A flexible approach is required to patch management. Some may be happy for patches to be applied as soon as they are released; others may be more conservative and wish to test things before deployment to production systems. This is perfectly understandable; updates certainly have been known to cause unexpected problems, as indeed happened last week on a major University service when another vendor’s updates were applied. If policy is that patches are not immediately applied but must await testing and/or a scheduled maintenance window, then it is useful to have plans for addressing emergencies.
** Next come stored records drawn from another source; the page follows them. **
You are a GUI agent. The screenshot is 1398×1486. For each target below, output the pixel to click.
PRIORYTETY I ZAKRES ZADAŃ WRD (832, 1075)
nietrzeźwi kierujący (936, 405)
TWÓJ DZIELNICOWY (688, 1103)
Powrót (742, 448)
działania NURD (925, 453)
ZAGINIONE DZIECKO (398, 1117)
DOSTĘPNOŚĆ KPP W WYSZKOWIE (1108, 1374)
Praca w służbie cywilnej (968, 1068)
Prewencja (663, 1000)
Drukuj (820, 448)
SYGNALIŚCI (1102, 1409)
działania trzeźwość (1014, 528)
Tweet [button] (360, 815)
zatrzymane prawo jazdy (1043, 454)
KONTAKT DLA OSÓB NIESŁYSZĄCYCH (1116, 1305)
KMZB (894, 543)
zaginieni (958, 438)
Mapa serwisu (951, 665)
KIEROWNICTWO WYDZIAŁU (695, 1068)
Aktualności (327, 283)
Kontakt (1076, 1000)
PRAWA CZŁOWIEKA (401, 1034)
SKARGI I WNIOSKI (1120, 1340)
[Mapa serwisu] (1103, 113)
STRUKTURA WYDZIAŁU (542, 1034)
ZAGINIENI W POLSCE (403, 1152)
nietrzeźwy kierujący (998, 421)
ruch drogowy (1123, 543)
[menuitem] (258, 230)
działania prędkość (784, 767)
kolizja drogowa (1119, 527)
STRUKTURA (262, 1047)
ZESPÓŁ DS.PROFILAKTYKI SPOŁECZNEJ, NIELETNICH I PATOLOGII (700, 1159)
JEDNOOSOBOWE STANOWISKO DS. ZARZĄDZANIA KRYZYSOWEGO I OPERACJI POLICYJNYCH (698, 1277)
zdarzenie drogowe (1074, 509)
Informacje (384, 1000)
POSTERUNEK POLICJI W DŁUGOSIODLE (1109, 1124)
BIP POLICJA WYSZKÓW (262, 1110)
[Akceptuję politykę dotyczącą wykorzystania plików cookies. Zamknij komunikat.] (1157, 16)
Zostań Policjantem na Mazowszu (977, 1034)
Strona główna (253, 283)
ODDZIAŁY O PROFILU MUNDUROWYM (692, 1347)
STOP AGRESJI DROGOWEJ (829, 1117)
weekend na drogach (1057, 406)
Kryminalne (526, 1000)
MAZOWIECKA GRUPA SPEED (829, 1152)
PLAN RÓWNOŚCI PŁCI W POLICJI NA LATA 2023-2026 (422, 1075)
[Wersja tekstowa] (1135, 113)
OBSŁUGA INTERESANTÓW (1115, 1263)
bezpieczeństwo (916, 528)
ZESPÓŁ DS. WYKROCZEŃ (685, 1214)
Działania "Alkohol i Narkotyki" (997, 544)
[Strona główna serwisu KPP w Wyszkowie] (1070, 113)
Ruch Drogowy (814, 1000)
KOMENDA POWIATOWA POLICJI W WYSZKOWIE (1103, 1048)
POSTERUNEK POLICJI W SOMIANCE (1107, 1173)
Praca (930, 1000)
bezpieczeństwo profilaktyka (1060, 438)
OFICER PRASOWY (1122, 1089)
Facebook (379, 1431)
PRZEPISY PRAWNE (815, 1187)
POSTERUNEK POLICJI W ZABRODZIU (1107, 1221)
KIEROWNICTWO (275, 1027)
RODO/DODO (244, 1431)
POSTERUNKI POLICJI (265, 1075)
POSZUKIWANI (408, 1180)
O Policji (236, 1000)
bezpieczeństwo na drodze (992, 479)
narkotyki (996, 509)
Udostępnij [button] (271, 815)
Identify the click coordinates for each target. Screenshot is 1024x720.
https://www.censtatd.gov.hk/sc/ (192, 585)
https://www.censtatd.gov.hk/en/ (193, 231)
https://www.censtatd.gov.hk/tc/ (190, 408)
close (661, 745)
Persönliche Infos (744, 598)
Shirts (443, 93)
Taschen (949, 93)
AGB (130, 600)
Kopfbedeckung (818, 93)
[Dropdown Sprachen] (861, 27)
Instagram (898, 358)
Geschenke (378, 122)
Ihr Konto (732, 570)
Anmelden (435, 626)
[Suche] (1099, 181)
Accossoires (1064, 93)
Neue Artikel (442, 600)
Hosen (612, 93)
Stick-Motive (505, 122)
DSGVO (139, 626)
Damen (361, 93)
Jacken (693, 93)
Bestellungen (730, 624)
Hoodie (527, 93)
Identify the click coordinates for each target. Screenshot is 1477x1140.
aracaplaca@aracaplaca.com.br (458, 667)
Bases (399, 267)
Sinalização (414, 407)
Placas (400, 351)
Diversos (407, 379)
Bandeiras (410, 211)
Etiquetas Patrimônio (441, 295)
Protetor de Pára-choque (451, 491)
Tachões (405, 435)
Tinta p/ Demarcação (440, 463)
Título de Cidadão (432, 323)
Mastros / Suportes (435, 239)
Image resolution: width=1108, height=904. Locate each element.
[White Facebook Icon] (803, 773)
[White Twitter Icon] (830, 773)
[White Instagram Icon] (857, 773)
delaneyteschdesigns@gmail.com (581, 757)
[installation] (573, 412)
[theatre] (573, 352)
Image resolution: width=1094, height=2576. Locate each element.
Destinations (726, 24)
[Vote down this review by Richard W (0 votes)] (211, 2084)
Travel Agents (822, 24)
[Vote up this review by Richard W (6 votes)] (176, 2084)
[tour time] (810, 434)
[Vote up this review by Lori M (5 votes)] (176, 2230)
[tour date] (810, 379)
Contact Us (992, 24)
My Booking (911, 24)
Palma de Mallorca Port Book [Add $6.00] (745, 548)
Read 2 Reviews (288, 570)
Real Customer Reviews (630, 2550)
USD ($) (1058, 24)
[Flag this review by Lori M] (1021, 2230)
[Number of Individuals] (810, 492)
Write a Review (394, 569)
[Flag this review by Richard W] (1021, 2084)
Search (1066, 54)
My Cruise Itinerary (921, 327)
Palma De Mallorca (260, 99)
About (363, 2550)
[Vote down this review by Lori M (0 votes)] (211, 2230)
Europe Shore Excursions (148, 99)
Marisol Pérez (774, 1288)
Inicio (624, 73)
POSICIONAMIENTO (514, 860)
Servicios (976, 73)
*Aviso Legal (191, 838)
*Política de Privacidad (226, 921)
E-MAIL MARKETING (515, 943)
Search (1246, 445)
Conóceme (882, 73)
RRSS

Can procedures be fast-tracked in the event of a “zero day” vulnerability, or a significant probability of exploitation in the very near future, where the risks of inaction outweigh the risks of an untested update or of inconveniently-timed disruption to service?
No doubt there will be further lessons to be learned when (we still consider it a “when”) the attacks come. No doubt some systems will have been missed. With so many threats to University IT systems around we cannot go overboard on one particular risk at the expense of neglecting the others. For now, we feel we’ve done what we can given our resources, and must move on.